=== TEXT PROVIDED ===

The offense of drunk driving, as it is often referred to, is actually a bit of a misnomer. In California the law does not require that the driver actually be "drunk" before he or she is breaking the law. Vehicle Code section 23152(a) provides that it is illegal to drive when one is "under the influence", this has been defined as when a person can no longer drive a motor vehicle with the caution characteristic of a sober person due to the consumption of alcohol or drugs or both.

What is important to understand is that it is not illegal to drink and then drive, in other words, a person can drink an alcoholic beverage and then drive and still be legal under the law. The crucial point is that drinking and then driving is not in violation of the law, the government must prove that the driver was impaired or above the per se level of .08 before he or she can be lawfully convicted. A drunk driving defense lawyer can help people arrested for driving with alcohol in their system who may have been wrongfully charged with DUI. Because of greater outcry by groups such as Mothers Against Drunk Driving and others, police officers are quick to conclude that a driver is impaired and will often err on the safe side by arresting them with minimal evidence. Simply having alcohol on your breath is not sufficient proof that a person is legally unable to drive. One of the biggest injustices I have seen as an attorney is the failure of most law enforcement officers to use objective, scientifically accepted tests to make the determination that a person falls within the legal definition of a "drunk driver". The National Highway Traffic Safety Administration has created certain minimal field sobriety tests to ascertain whether a citizen is actually legally intoxicated, however many officers either fail to use the tests or misuse them in the field.

In my experience as a drunk driving defense attorney for nearly fifteen years, most DUI stops go terribly wrong because the officer is either inexperienced, lazy or both. The field sobriety exercises utilized are entirely too subjective- they fail to use any type of objective scoring method and are ineffective at gauging levels of impairment, this inevitably leads to unjustified detentions and arrests. To further exacerbate the situation, the law enforcement officer will oftentimes administer a preliminary alcohol screening device (PAS) in an effort to give some measure of objectivity to the investigation. The problem, however, is that most devices are prone to false high readings due to the lack of mouth alcohol detectors within the machine and use of devices that are improperly maintained by the police agency. For example, in one recent case my office defended the police report reflected a PAS device reading of nearly twice the actual blood alcohol level.

===

▶ [SET OF TASKS]:
(a) Reproduce word for word the part of the drunk driving passage that opens with the words containing "The offense of" and closes with "drugs or both.".
(b) According to the drunk driving passage, which California Vehicle Code section makes it illegal to drive while under the influence?
(c) List each way the drunk driving passage says the field sobriety exercises themselves fall short.

=== EXCERPTED DATA ===

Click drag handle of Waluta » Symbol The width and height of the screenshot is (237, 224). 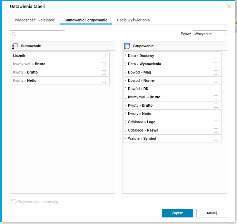point(126,139)
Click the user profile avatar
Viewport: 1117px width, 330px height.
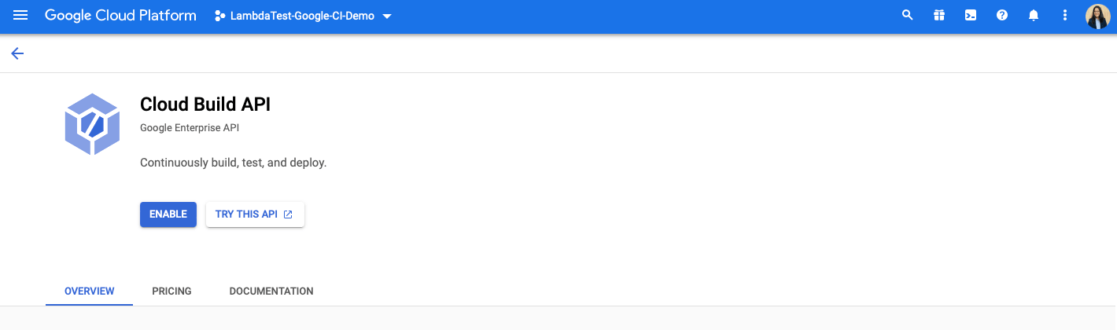click(x=1097, y=16)
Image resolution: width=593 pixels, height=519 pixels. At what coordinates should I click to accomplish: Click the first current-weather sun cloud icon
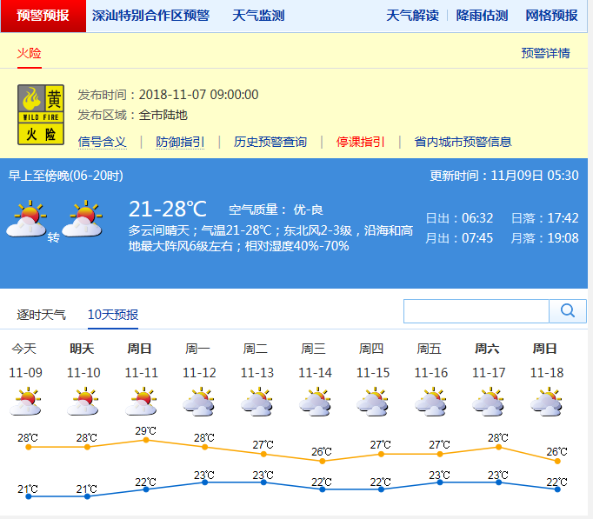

===

▶ [SOLUTIONS IN ORDER]:
(a)
The offense of drunk driving, as it is often referred to, is actually a bit of a misnomer. In California the law does not require that the driver actually be "drunk" before he or she is breaking the law. Vehicle Code section 23152(a) provides that it is illegal to drive when one is "under the influence", this has been defined as when a person can no longer drive a motor vehicle with the caution characteristic of a sober person due to the consumption of alcohol or drugs or both.

(b) Vehicle Code section 23152(a).

(c)
- They are entirely too subjective.
- They fail to use any type of objective scoring method.
- They are ineffective at gauging levels of impairment.